Amy Herron et Declan Meade recrutaient également pour The Stinging Fly, une revue littéraire qui soutient les jeunes écrivains irlandais. « Je ne dirais pas non à un comptable », a déclaré Declan Meade, fondateur de la revue il y a 25 ans et qui l’a dirigée sans conseil d’administration pendant la majeure partie de cette période.
Le financement du Conseil des arts est assorti de nombreuses exigences en matière de gouvernance et, au cours des quatre dernières années, Declan Meade a apprécié les avantages d’avoir d’autres points de vue autour de la table du conseil d’administration. Comme de nombreuses associations présentes, les premiers contacts ont été établis par le biais de relations personnelles, mais ils espèrent élargir leur réseau.

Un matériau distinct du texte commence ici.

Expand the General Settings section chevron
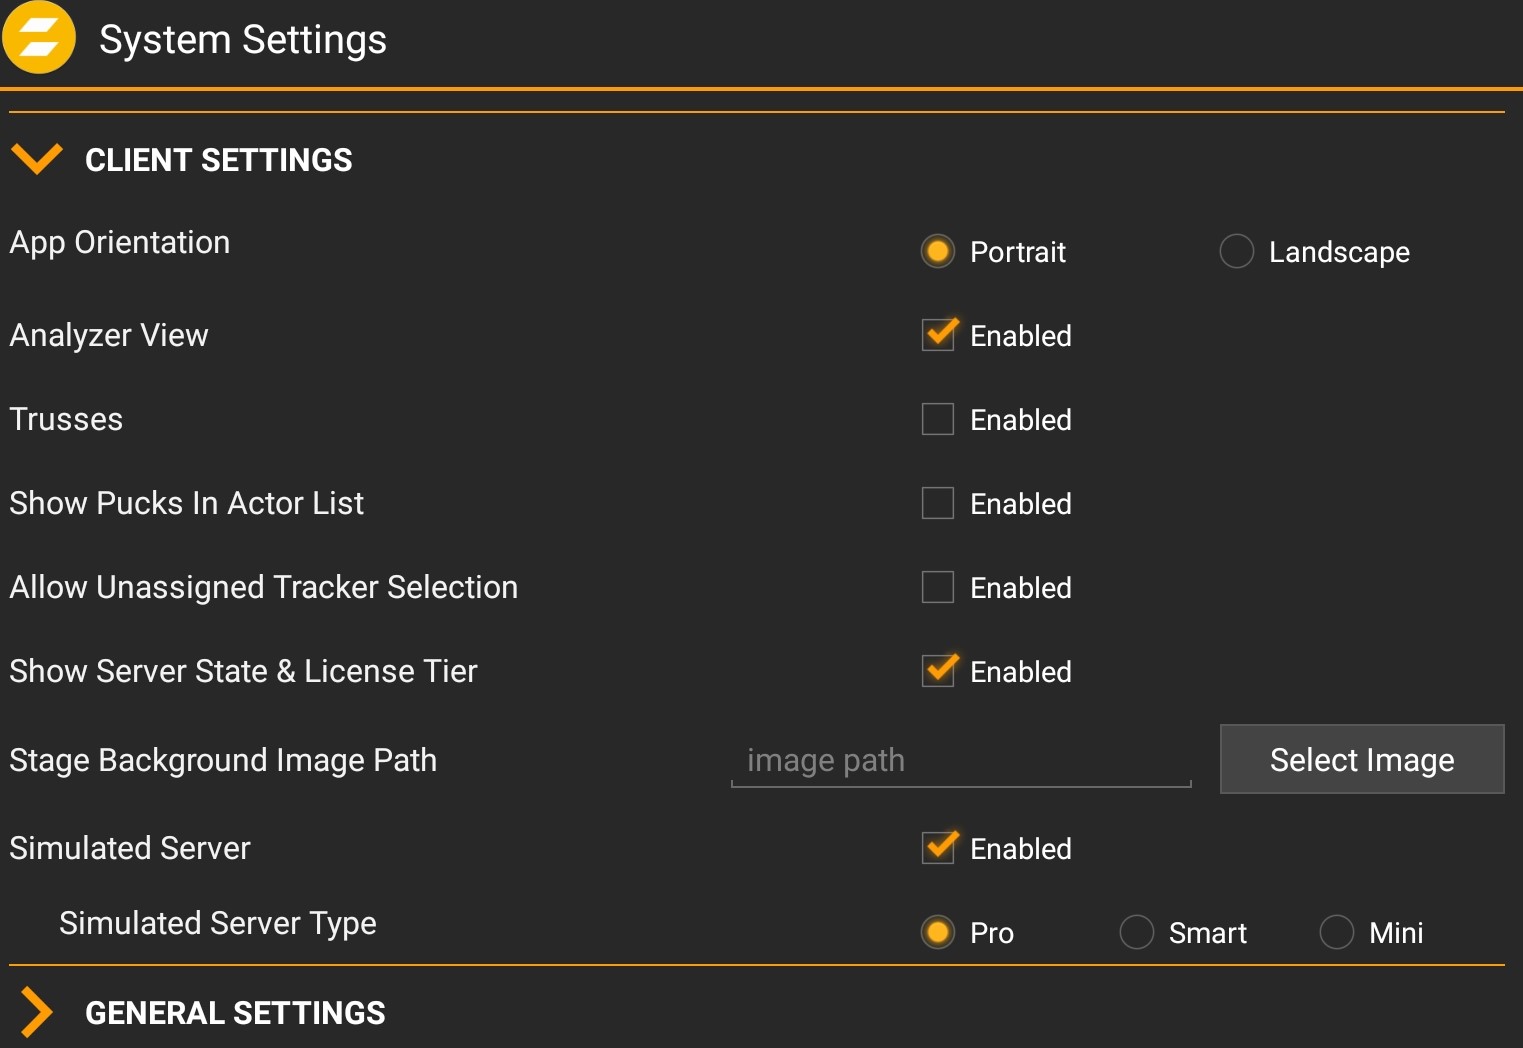This screenshot has height=1048, width=1523. pos(36,1011)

Mark Flanagan, fort de plus de 20 ans d’expérience dans des postes de direction au sein de grandes multinationales, notamment dans le secteur technologique, était l’un des premiers candidats à franchir la porte de l’événement. Il explique qu’il est à un stade de sa carrière où il souhaite mettre son expertise au service d’une association caritative pour « tirer parti de l’expertise dont je dispose, des connaissances que j’ai acquises pour aider ce genre d’organisations ». Il s’est notamment intéressé à des associations œuvrant pour les enfants, convaincu de l’importance de les aider à s’épanouir.

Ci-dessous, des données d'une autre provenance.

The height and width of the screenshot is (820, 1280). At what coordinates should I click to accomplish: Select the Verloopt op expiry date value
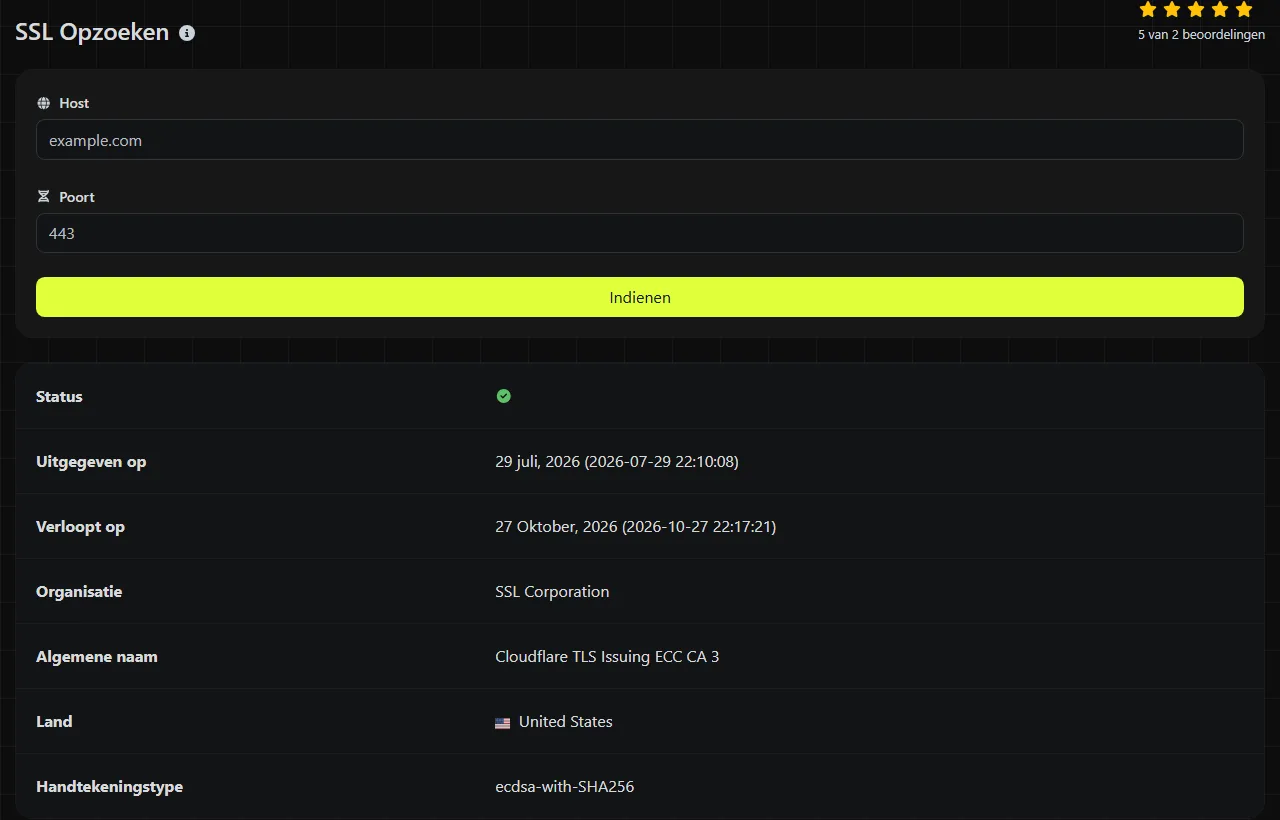click(636, 527)
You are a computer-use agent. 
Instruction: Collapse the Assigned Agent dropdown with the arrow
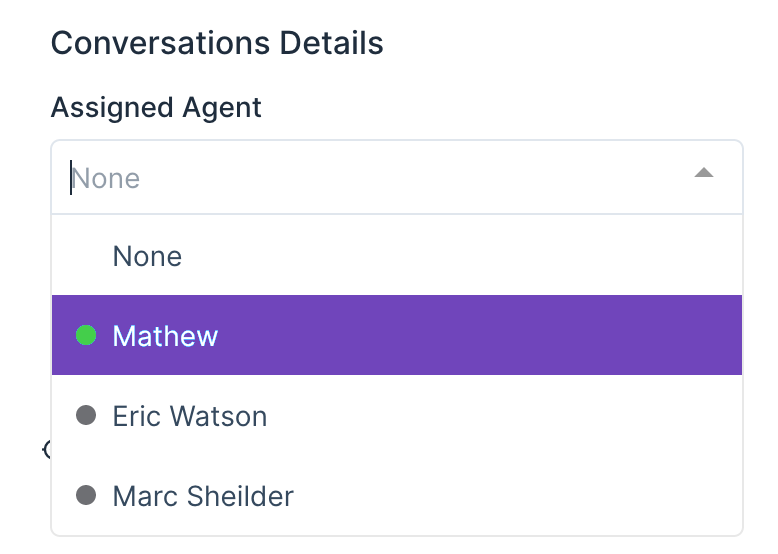pyautogui.click(x=704, y=174)
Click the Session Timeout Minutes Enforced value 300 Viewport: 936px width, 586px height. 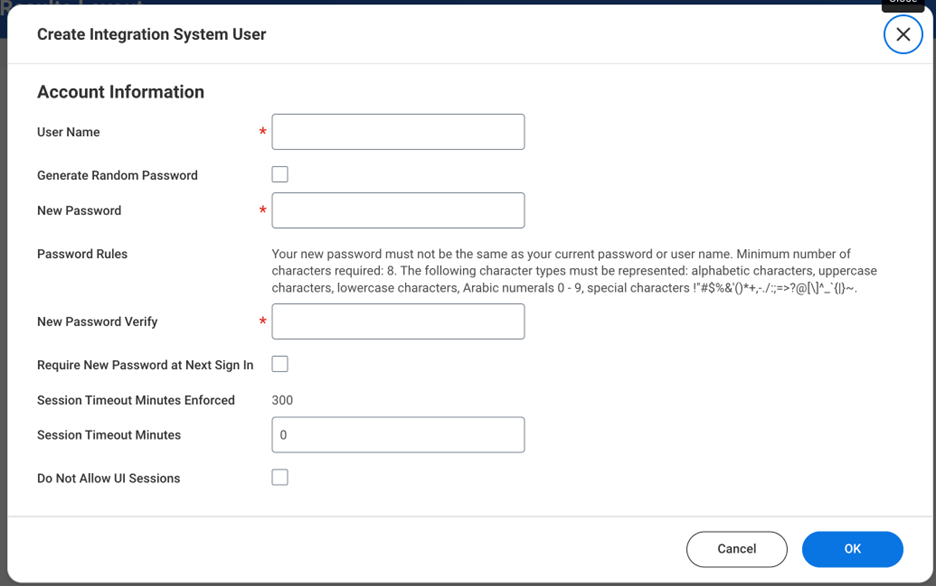[282, 400]
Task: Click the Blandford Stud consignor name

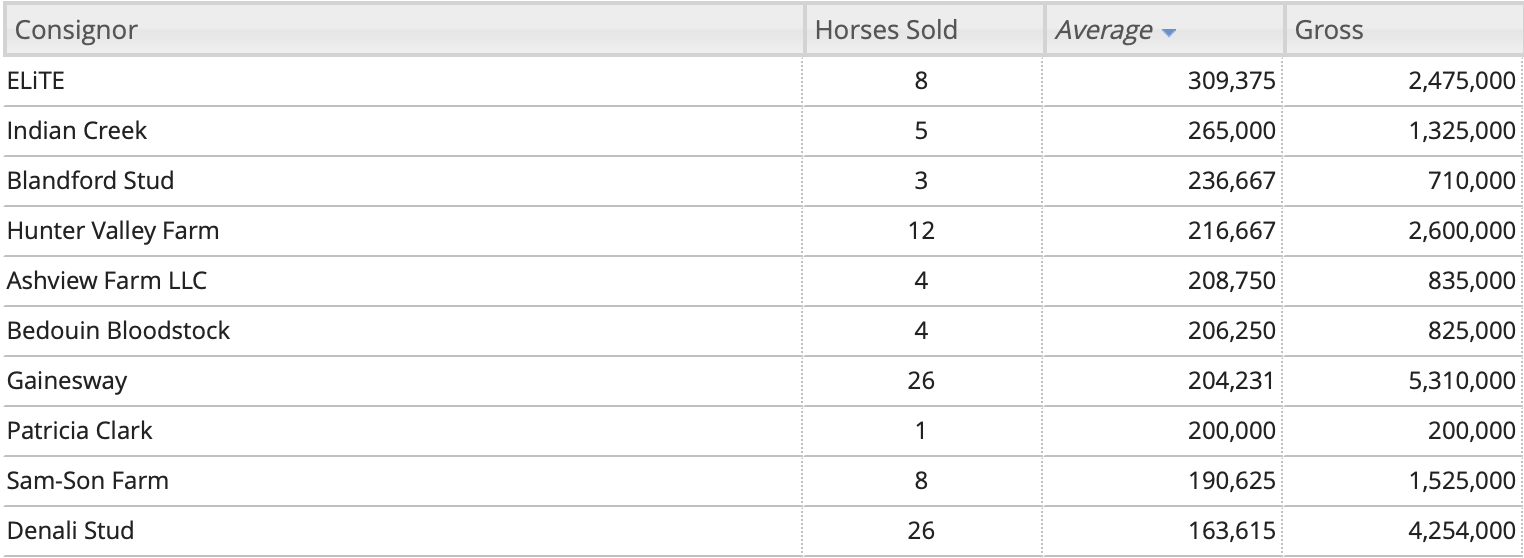Action: tap(90, 181)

Leila Calnan, qui travaille depuis 30 ans dans le secteur du développement international, voyageant beaucoup et se spécialisant dans l’accompagnement des petites et moyennes entreprises, approchait de la retraite et recherchait des organisations où elle pourrait mettre son expérience au service de l’orientation stratégique. Elle est déjà membre des conseils d’administration de plusieurs associations, dont une qui regroupe des associations caritatives et des bénévoles dans la région de Dún Laoghaire. Elle estime que ce travail est extrêmement gratifiant.
Sumil Govindan, responsable d’une équipe d’ingénieurs logiciels chez BT Ireland, souhaitait « faire autre chose que mon rôle dans l’entreprise ». Il envisage d’aider certaines associations avec leur technologie, « parce que beaucoup de petites organisations n’ont pas d’expertise technologique », a-t-il déclaré. « Peut-être que je pourrai aider un peu », a-t-il ajouté, convaincu qu’il y gagnerait également beaucoup personnellement.